● Goal
In the essay below about a capstone project on ISIS, do these statements agree with the text? (a) The writer's group had four students. (b) The writer's own section covered the Taliban. (c) ISIS is based mainly in southern Iraq. Answer yes or no for each and quote the deciding words.

● Excerpted passage

┌──

This past semester my Political Science Capstone was a class titled "Force, Diplomacy, and Foreign Policy". During that class, our final project was to break into groups we a common topic or theme and write a paper, with everyone doing their own section, and merging it together. My group, consisting of four students, decided to focus on terrorism. Each of us focused on a specific group: the IRA, the Taliban, Al-Qaeda, and ISIS, with my specific group being ISIS. I focused on the timeline of ISIS: starting with their founding in 2003, going onto their early years, and leading into their resurgence, peak and decline. However, that is not their full story. It is important to understand how the world functions after their decline in 2017 and how specifically the United States of America and the world dealt, and continues to deal, with ISIS. Within understanding the world post the rise of ISIS, I would say that the most crucial part is understanding how they harnessed the media in a way that had never been done before and how they became the cornerstone of modern terrorism so that their ideology continues to this day.
ISIS, or the Islamic State of Iraq and the Levant, is a Salafi-jihadist group that is based primarily in Northern and Eastern Syria and Northern Iraq. There are approximately 8000-16000 members.

└──

● Data entries
┌──

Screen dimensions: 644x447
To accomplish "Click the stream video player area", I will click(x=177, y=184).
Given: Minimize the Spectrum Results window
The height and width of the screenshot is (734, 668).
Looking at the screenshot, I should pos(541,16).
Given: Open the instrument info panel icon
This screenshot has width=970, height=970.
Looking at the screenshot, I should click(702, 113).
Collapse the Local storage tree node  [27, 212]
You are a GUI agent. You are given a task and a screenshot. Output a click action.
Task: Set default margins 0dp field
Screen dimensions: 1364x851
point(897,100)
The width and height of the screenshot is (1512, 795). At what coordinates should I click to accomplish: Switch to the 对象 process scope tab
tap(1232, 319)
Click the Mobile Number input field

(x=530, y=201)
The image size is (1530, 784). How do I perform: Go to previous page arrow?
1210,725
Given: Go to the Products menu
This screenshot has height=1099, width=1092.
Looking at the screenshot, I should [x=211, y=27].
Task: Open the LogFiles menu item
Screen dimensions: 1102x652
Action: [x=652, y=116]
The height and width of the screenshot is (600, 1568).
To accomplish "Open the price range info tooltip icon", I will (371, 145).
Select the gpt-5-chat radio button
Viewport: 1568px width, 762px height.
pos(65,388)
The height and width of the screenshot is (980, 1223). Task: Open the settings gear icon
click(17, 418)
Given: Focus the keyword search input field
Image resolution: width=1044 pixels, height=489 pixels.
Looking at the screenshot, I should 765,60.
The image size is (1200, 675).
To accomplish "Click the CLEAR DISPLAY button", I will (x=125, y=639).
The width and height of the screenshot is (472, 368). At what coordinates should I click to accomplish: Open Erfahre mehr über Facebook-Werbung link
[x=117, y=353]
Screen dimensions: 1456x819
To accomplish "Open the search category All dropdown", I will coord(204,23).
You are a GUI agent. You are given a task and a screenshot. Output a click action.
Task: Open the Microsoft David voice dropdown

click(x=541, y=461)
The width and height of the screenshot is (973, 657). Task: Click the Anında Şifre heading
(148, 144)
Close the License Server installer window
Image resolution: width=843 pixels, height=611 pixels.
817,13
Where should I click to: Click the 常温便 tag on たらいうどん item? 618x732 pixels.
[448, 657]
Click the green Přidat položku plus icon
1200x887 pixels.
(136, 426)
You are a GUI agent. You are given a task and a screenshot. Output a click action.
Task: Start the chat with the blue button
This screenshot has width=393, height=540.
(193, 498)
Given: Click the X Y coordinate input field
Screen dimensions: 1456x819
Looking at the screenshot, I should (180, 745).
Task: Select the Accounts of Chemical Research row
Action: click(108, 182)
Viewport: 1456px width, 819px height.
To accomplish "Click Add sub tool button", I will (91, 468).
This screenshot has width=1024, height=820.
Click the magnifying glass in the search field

└──

● Answer to this exercise
(a) Yes: "My group, consisting of four students"
(b) No: "with my specific group being ISIS"
(c) No: "based primarily in Northern and Eastern Syria and Northern Iraq"